Ora, diriam vocês , quem tiver dados para compartilhar simplesmente poderia colocá-los na Internet de forma organizada, como já fazem o DATASUS (www.datasus.gov.br) ou o consórcio GeoMinas (www.geominas.mg.gov.br). Mas tratam-se de instituições, dotadas de gerentes de rede, advogados preocupados com copyright (veja BOX), e analistas para manter páginas ASP. O que eu estou falando é do intercâmbio puro e simples de dados por pesquisadores, alunos e pequenas empresas sem condição de manter servidores 24 horas "on-line".

Imagine-se então o funcionamento de um "Napster geográfico" (chamemo-lo de "GeoShare", porque em Inglês fica mais bonito). Ao me conectar no serviço, o GeoShare faria uma procura em meu computador (em áreas previamente definidas) por arquivos do tipo SHP, E00, DXF, MIF, SPR ou quaisquer outras extensões típicas de dados geográficos. Ele leria algumas informações comuns (como região geográfica, projeção e tipo de geometria) e as informaria ao servidor. A seguir, eu poderia fazer consultas sobre todos os arquivos disponíveis em todos os demais usuários conectados on-line, com base em restrições descritivas ou geométricas. Por exemplo, posso querer saber tudo que há on-line sobre a área que cobre o estado do Tocantins. A partir daí, é só fazer a transferência dos arquivos selecionados. Imaginem o tempo e a economia de recursos que o GeoShare poderia gerar.

Considerando a natureza específica dos dados geográficos, uma variante do esquema anterior poderia armazenar também informações sobre arquivos de usuários que estão off-line. Assim, poderíamos saber que o Laboratório de Geoprocessamento da Universidade X tem um dado que nos interessa, e faríamos o pedido por email.

Neste contexto, vale a pena diferenciar o "GeoShare" de produtos com o ArcExplorer, da ESRI, que permitem que se faça acesso a bancos de dados remotos. Em primeiro lugar, os dados tem de estar organizados no formato do fabricante e o que queremos são tecnologias abertas e não-proprietárias. Além disso, o ArcExplorer não aplica o princípio da reciprocidade, pelo qual todo aquele que quiser dados tem de compartilhar os seus com os demais membros da comunidade.
O leitor deve estar se perguntando: isto não seria ilegal? Como ficam instituições como o IBGE e a DSG, fontes primárias de muitos dados geográficos no Brasil? O problema da legalidade é ainda mais controverso que o enfrentado pelo Napster.
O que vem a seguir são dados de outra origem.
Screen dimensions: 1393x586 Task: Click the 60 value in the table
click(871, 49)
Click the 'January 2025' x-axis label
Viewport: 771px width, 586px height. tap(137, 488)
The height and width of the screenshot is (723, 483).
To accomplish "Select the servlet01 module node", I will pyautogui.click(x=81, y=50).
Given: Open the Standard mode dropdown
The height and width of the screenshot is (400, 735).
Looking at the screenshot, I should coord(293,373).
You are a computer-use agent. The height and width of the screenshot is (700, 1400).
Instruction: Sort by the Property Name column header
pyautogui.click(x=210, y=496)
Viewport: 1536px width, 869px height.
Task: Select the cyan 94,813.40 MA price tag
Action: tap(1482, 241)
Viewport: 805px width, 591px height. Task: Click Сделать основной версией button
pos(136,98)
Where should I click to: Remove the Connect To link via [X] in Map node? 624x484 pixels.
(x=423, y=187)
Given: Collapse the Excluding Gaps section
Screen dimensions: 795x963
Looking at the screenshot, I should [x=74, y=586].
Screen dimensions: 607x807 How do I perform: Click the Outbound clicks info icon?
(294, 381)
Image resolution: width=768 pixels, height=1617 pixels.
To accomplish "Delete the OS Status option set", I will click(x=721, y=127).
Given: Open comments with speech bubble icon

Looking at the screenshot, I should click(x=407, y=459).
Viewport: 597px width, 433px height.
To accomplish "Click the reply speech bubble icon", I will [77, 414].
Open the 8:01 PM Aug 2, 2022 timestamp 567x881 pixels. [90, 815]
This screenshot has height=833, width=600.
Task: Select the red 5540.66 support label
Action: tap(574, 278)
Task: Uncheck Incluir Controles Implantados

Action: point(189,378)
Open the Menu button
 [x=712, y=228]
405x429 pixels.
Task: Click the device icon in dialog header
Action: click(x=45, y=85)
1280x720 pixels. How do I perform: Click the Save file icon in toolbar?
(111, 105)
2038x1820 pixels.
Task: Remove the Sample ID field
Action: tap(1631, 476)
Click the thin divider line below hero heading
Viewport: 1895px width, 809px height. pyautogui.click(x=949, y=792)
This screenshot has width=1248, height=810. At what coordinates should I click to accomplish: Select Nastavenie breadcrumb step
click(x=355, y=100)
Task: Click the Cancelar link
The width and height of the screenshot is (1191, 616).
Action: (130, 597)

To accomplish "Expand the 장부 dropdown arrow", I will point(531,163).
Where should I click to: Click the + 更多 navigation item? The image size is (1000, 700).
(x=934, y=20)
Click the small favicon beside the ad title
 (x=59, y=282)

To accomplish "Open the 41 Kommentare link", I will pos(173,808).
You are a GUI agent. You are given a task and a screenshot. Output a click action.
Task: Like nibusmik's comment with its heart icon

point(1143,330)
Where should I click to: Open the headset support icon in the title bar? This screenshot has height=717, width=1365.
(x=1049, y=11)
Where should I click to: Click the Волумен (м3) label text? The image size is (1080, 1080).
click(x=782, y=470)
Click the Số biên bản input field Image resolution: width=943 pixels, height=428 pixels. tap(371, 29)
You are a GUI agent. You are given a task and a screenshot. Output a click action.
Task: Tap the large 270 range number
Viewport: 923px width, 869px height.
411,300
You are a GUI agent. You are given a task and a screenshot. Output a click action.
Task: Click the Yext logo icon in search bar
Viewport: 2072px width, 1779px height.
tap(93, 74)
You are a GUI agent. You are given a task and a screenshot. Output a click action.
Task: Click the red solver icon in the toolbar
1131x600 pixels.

Arquivos MP3 são derivados de originais já no formato digital, sobre os quais há uma legislação definida (a lei do direito autoral). No caso de dados geográficos, a legislação não é clara: o que acontece quando digitalizamos uma carta topográfica 1:50.000 do IBGE? Em vários debates recentes sobre o assunto, tem havido posições opostas: as empresas de Geotecnologias alegam ter o direito de cobrar pelo trabalho de digitalização, e órgãos do governo consideram estar havendo violação de direitos autorais. Minha posição pessoal é mais direta: enquanto houver serviços privados (veja-se www.geodecision.com) que cobram pelo acesso a dados geográficos digitalizados, eu tenho o direito de colocar uma carta topográfica digitalizada em meu laboratório para acesso público.

No limite, a questão é que a própria legislação do direito autoral está sujeita a uma interpretação da lei maior, que é o interesse público relevante, invocado pelo Governo Brasileiro em recente caso de acesso a remédios para tratamento da AIDS. No caso da Geoinformação, a situação hoje está próxima de um escândalo: enquanto muitos órgãos públicos assumem uma posição de não divulgar amplamente seus dados (pelas mais variadas razões), estes mesmos dados podem ser obtidos em empresas privadas. Se um pesquisador hoje precisa de uma carta topográfica, ele tem duas saídas: ou digitaliza tudo, ou compra de uma empresa privada. A solução mais natural (obter a carta digital no IBGE) é impossível hoje.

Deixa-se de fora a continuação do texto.